De la même manière, les participants du Cyber Humanum Est cherchent à noircir l’image du gouvernement du Cryptanga ou de l’Anuméric auprès de leurs habitants. Un réseau social fictif a même été créé à l’occasion. On trouve même des journaux de propagande en ligne, comme « Le pigeon déchaîné ».
Tout l’exercice se déroule dans une ambiance unique. Pour immerger les étudiants dans le scénario, les organisateurs n’ont pas lésiné sur les moyens. Un véritable campement militaire a été dressé dans le gymnase de l’IUT de Nancy. Celui-ci est intégralement alimenté par un réacteur électrique de l’armée. En cas de coupure d’électricité, le campement, et sa montagne d’équipements électroniques, resteront alimentés. Des réservistes ont été réquisitionnés pour l’occasion. Ceux-ci sont même équipés de fausses armes à feu, ce qui participe à plonger les étudiants, et les quelques visiteurs, au cœur d’une cyberguerre grandeur nature.
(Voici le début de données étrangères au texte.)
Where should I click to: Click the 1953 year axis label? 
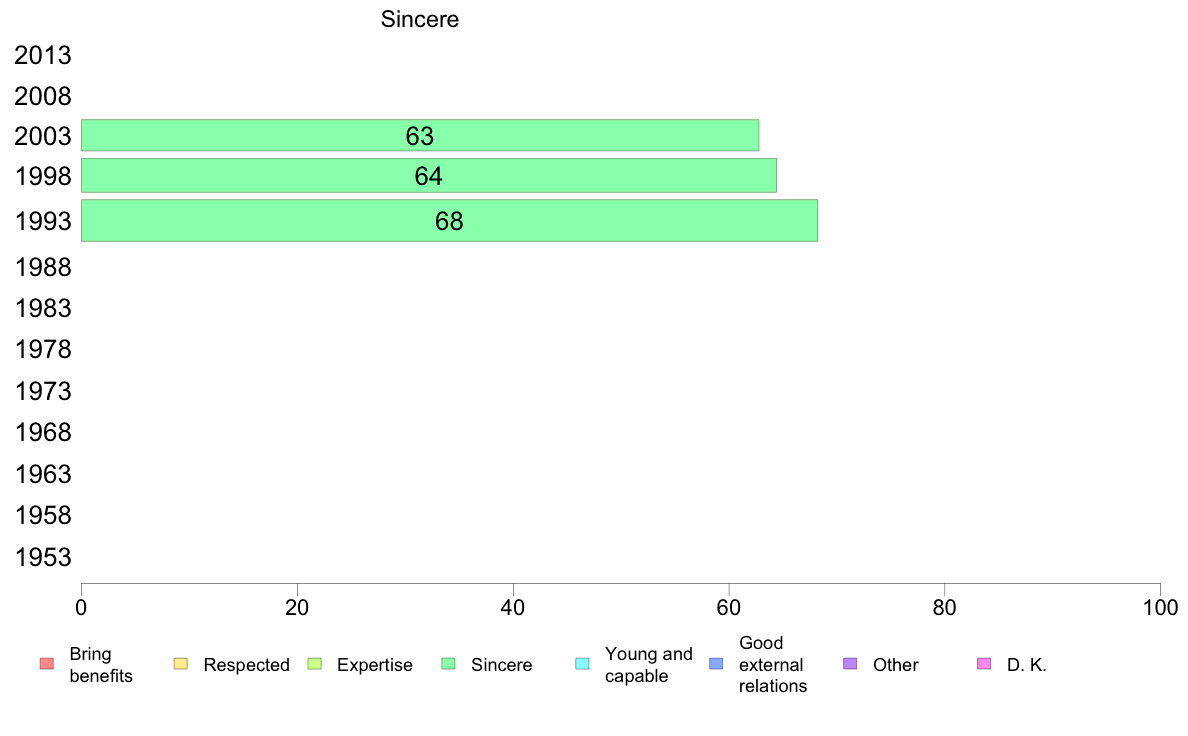(x=43, y=557)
Des étudiants poussés dans leurs retranchements
L’épreuve au sens strict dure 48 heures, sans la moindre pause. Pendant ce laps de temps, les participants doivent rester constamment sur le qui-vive afin de se protéger contre les attaques de leurs adversaires, y compris durant la nuit. Pour assurer une protection continue, les étudiants sont obligés d’organiser des relèves. Tandis que leurs pairs profitent de quelques heures de sommeil, ils veillent au grain, avant de prendre un peu de repos à leur tour. Certains participants, absorbés par leurs tâches et vraisemblablement gorgés d’adrénaline, n’hésitent pas à dépasser l’heure de coucher fixée par leur capitaine. Au petit matin, quand les thermos de café sont pris d’assaut, un étudiant s’étonne de « n’avoir dormi que deux heures », mais de se sentir malgré tout « bien reposé ».
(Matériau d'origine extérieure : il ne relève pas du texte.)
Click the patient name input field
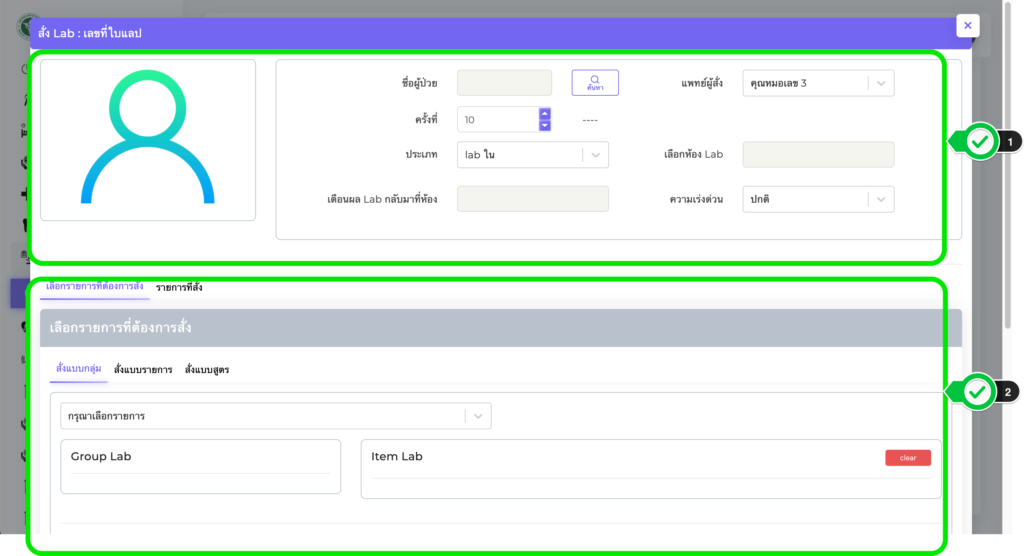 [x=504, y=83]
À plusieurs mètres de distance, les factions ennemies s’observent et tentent d’anticiper les opérations de leurs adversaires. La nuit tombée, quand les lumières du gymnase sont coupées et que le campement est plongé dans une obscurité presque totale, un vent de paranoïa souffle entre les tentes. En discutant avec ses camarades, un étudiant s’inquiète de ce qu’il a remarqué chez les troupes ennemies :
« Je sais pas ce qu’il se passe, ils étaient tous dans la tente et ils viennent tous d’en ressortir ».
Au terme de l’événement, plusieurs prix seront remis aux participants. Les organisateurs récompensent notamment l’équipe qui a le mieux réagi aux offensives, celle qui a mis sur pied la meilleure défense, celle qui a créé la meilleure attaque et celle qui a déployé la meilleure campagne d’influence.
Recruter de nouveaux talents
Grâce à cet exercice, le Commandement de la Cyberdéfense cherche à dénicher les étudiants les plus talentueux afin de gonfler ses rangs. Comme l’explique le Général de division Aymeric Bonnemaison, Commandant de la cyberdéfense, cet « exercice de gestion de crise cyber réaliste et immersif », qui se déroule « dans un milieu plus militarisé cette année », prépare « les futurs experts, les cybercombattants et cybercombattantes dont nous avons besoin ». De leur côté, les partenaires de l’événement, comme Orange, Siemens ou Thales, peuvent mettre à l’épreuve la sécurité de leurs équipements dans des conditions proches de la réalité.